## Work item
Using the listing that follows, filter out every line lacking the string "computer" and return the rest.

## Provided entries
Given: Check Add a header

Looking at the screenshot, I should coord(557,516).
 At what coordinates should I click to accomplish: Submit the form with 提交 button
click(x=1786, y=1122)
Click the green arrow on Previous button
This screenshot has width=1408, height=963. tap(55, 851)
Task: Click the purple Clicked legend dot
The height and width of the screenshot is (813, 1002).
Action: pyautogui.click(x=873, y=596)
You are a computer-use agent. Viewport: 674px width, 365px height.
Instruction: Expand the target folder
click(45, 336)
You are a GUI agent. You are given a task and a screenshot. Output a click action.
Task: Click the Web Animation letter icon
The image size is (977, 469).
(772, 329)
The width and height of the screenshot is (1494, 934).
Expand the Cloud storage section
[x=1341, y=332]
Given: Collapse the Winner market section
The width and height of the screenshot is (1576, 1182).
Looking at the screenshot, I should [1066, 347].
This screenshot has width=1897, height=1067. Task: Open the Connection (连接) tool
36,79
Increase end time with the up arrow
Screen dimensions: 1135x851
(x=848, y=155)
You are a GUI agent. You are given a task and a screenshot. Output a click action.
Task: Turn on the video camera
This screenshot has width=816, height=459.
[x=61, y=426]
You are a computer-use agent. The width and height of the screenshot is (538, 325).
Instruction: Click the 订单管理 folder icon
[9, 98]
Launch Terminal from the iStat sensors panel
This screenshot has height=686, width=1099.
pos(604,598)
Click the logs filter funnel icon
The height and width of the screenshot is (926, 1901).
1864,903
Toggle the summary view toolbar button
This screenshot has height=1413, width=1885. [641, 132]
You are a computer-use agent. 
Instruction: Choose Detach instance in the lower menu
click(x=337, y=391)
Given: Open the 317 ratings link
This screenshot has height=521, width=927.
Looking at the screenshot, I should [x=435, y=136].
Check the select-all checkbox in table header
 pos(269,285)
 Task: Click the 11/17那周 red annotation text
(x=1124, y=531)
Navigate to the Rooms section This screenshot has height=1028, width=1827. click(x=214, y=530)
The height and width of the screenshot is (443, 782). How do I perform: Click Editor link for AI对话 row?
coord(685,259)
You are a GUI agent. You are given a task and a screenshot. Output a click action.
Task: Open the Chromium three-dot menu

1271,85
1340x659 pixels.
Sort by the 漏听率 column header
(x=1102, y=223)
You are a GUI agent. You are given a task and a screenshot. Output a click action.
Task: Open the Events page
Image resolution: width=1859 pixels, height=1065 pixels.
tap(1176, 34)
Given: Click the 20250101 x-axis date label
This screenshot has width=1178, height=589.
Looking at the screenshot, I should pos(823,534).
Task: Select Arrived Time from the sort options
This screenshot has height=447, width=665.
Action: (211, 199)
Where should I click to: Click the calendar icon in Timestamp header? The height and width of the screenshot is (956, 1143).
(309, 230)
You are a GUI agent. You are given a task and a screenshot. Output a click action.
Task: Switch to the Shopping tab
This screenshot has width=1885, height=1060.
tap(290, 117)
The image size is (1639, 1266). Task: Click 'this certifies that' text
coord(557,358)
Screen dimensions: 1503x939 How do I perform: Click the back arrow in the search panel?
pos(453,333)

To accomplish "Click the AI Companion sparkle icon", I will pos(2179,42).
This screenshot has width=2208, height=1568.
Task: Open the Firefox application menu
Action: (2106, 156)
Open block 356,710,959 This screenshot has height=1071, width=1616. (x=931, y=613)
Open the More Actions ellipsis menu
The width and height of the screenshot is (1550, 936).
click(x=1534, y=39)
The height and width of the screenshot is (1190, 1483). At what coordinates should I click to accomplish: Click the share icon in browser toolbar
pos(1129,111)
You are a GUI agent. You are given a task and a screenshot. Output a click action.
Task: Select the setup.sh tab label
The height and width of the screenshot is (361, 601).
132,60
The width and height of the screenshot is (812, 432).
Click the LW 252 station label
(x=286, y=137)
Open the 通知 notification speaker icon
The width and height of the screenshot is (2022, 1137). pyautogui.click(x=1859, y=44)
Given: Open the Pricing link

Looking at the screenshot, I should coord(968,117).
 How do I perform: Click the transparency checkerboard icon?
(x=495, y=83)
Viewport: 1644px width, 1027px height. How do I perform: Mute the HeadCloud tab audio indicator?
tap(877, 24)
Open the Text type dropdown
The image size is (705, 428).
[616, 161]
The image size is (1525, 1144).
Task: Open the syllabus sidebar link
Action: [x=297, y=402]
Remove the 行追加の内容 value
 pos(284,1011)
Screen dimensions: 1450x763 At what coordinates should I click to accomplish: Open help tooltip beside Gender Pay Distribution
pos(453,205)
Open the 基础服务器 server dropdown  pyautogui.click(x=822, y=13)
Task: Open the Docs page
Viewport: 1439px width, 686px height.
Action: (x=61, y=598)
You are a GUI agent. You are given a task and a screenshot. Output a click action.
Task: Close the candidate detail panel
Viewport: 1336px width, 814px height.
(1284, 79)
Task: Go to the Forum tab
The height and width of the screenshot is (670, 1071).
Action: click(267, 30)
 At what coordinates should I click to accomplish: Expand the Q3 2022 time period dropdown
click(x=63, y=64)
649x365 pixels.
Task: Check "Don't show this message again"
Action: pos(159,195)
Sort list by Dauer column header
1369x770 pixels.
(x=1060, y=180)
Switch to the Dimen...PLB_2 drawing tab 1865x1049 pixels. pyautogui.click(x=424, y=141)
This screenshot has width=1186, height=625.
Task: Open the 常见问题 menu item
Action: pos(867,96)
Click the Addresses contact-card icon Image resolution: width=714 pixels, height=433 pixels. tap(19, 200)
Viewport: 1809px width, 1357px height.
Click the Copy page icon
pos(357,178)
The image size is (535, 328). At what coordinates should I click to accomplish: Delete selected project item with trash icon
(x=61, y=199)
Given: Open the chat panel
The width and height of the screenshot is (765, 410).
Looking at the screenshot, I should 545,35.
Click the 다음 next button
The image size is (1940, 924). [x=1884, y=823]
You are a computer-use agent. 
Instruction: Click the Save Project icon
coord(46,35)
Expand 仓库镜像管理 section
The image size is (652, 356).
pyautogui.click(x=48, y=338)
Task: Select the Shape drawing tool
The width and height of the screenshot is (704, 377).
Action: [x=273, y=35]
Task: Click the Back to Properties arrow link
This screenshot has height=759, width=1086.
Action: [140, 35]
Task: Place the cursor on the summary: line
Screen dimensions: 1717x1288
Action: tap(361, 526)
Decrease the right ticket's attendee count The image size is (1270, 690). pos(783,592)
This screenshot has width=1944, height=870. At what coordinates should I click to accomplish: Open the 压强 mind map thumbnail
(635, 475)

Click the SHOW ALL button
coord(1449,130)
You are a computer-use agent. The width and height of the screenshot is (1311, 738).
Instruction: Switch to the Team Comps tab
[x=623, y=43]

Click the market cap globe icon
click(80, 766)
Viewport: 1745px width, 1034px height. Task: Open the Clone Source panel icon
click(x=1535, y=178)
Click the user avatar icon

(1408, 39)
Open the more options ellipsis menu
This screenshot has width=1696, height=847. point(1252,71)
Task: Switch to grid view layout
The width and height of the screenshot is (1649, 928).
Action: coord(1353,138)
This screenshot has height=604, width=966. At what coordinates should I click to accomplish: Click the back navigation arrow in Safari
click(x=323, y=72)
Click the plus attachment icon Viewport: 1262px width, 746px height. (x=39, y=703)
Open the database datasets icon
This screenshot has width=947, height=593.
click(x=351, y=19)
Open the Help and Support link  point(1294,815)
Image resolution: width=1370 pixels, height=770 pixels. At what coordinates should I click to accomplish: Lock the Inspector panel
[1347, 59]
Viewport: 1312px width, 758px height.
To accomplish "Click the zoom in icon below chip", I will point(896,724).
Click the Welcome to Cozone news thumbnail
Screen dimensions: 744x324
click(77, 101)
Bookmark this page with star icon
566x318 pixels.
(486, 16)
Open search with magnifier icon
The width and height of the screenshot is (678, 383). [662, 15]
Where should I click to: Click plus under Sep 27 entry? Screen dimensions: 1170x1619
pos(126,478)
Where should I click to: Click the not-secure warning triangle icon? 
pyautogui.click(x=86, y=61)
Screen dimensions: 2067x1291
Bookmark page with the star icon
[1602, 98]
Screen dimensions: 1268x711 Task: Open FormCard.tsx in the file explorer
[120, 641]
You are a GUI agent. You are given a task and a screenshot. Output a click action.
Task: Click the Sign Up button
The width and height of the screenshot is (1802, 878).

## Exercise answer
You are a computer-use agent. Viewport: 674px width, 365px height.
You are a computer-use agent. The width and height of the screenshot is (538, 325).
You are a computer-use agent. 
You are a computer-use agent. 
You are a computer-use agent. The width and height of the screenshot is (1311, 738).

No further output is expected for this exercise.